Research in both the anthropology and sociology of education has increasingly come to consider the institutional effects of migration, globalization, and transnationalism on learning environments. Yet, most studies examining transmigration and education have only looked at migrant children in schools rather than at the transitions they undergo as transnationals across settings. We know little of the linguistic and socializing practices that occur during migrants’ transitions from place to place and how they come to define the migratory and educational experience for transnational children.
This multi-sited, global ethnography examines language socialization practices and linguistic ideologies among families of Israeli emissaries (shlichim) employed by the Jewish Agency for Israel (JAFI).
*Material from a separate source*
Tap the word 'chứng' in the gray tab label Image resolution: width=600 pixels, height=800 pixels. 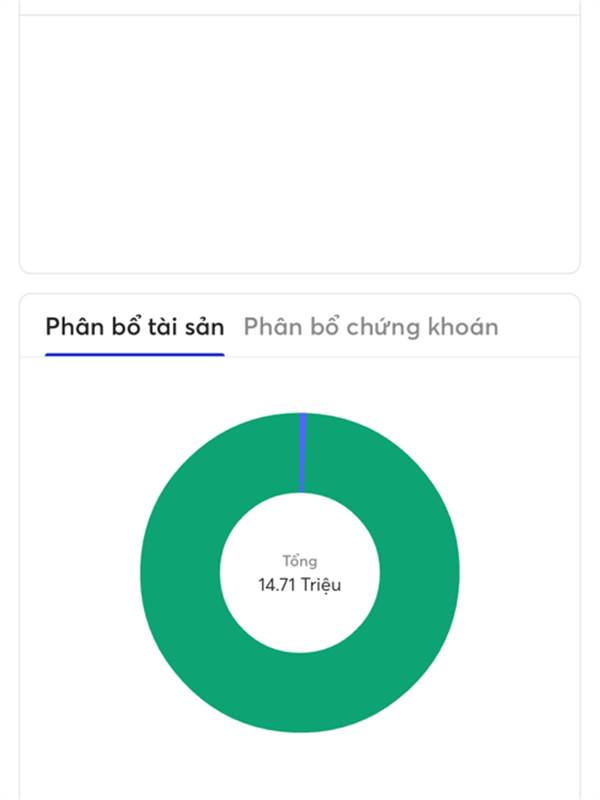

The study documented the transitions undergone by families with school-age children in the months of their preparation for their move from Israel to the United States and during the first year and-a-half in the U.S.. Data collection for this project took place in both Israel and New York at the homes of the families, the children’s schools, peer group activities, extracurricular programs, play, and summer camp.
The focus of this dissertation project is on routine home and school practices which orient children to attitudes towards their identities as Israelis, as Zionists, as transnationals, and as temporary residents of the United States. The study approaches this question through the lens of the language socialization paradigm, a subfield of linguistic anthropology which understands socialization to occur both through the use of language and to the use of language. I argue that through attention to language use and form children are taught to attend to symbolic boundaries between Israeli, Jewish Diasporan, and U.S. American identities. The simultaneous reinforcement and transcendence of these symbolic boundaries is a defining characteristic of living transnationally.
I find that transnational identities: (1) Are constructed through an explicit recognition of the boundaries between the linguistic and cultural practices of the homeland and the host country; (2) are negotiated through attention to the authenticity of members of the homeland, the host country, and the transnational community; that is, through attention to the extent to which individuals stay within the symbolic boundaries that separate the homeland and the host-land; and (3) Display an ambivalence toward affiliation with the host country by accentuating and emphasizing the linguistic and cultural practices of the homeland. Based on these findings, I call for a language socialization approach to studying transnationalism which recognizes the role of the local and the global, the contemporary and the historical, and the orthodox and heterodox in everyday transnational practices.
By focusing on the shlichim’s transition from Israel to the United States, the dissertation obtains a view of migration often unavailable to researchers: the preparation for departure and initial arrival to the country of destination. This period of transition is formative in the emissaries’ experiences and as they define themselves vis−à−vis their country of origin and their host country. In this sense, this dissertation contributes to an understanding of the role of language in transnational practices, thus supplementing the growing field of research around questions of transnationalism, diaspora, and identity.